▸ **WHAT IS REQUIRED**
Can you rewrite the following rows as a JSON list of strings, one string per line, with blank lines omitted?

▸ **PROVIDED INFORMATION**
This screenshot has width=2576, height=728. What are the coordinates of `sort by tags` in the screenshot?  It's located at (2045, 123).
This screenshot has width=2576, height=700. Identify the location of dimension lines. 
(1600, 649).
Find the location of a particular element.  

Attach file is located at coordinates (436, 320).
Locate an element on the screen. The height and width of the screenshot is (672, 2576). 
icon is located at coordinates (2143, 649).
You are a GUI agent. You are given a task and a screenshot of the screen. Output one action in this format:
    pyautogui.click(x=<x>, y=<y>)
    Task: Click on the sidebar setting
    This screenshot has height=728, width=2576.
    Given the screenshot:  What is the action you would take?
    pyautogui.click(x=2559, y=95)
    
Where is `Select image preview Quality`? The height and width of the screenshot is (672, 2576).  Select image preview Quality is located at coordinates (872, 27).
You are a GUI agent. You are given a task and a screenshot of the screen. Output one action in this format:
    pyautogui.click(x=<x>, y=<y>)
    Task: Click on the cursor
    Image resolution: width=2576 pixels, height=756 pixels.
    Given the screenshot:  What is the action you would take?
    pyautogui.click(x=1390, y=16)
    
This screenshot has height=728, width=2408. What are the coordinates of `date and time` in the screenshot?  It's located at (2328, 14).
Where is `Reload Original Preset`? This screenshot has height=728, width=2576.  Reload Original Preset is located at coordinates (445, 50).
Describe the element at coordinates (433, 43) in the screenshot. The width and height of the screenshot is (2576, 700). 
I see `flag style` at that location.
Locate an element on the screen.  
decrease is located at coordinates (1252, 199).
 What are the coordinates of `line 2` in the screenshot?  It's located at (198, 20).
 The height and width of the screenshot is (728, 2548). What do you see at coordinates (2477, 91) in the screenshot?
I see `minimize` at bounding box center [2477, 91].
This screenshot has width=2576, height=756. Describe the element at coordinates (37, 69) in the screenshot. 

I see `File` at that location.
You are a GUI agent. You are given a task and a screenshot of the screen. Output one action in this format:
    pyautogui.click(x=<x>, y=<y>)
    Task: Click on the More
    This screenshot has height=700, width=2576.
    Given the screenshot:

▸ **WRITTEN ANSWER**
[
  "This screenshot has width=2576, height=728. What are the coordinates of `sort by tags` in the screenshot?  It's located at (2045, 123).",
  "This screenshot has width=2576, height=700. Identify the location of dimension lines. ",
  "(1600, 649).",
  "Find the location of a particular element.  ",
  "Attach file is located at coordinates (436, 320).",
  "Locate an element on the screen. The height and width of the screenshot is (672, 2576). ",
  "icon is located at coordinates (2143, 649).",
  "You are a GUI agent. You are given a task and a screenshot of the screen. Output one action in this format:",
  "    pyautogui.click(x=<x>, y=<y>)",
  "    Task: Click on the sidebar setting",
  "    This screenshot has height=728, width=2576.",
  "    Given the screenshot:  What is the action you would take?",
  "    pyautogui.click(x=2559, y=95)",
  "Where is `Select image preview Quality`? The height and width of the screenshot is (672, 2576).  Select image preview Quality is located at coordinates (872, 27).",
  "You are a GUI agent. You are given a task and a screenshot of the screen. Output one action in this format:",
  "    pyautogui.click(x=<x>, y=<y>)",
  "    Task: Click on the cursor",
  "    Image resolution: width=2576 pixels, height=756 pixels.",
  "    Given the screenshot:  What is the action you would take?",
  "    pyautogui.click(x=1390, y=16)",
  "This screenshot has height=728, width=2408. What are the coordinates of `date and time` in the screenshot?  It's located at (2328, 14).",
  "Where is `Reload Original Preset`? This screenshot has height=728, width=2576.  Reload Original Preset is located at coordinates (445, 50).",
  "Describe the element at coordinates (433, 43) in the screenshot. The width and height of the screenshot is (2576, 700). ",
  "I see `flag style` at that location.",
  "Locate an element on the screen.  ",
  "decrease is located at coordinates (1252, 199).",
  " What are the coordinates of `line 2` in the screenshot?  It's located at (198, 20).",
  " The height and width of the screenshot is (728, 2548). What do you see at coordinates (2477, 91) in the screenshot?",
  "I see `minimize` at bounding box center [2477, 91].",
  "This screenshot has width=2576, height=756. Describe the element at coordinates (37, 69) in the screenshot. ",
  "I see `File` at that location.",
  "You are a GUI agent. You are given a task and a screenshot of the screen. Output one action in this format:",
  "    pyautogui.click(x=<x>, y=<y>)",
  "    Task: Click on the More",
  "    This screenshot has height=700, width=2576.",
  "    Given the screenshot:"
]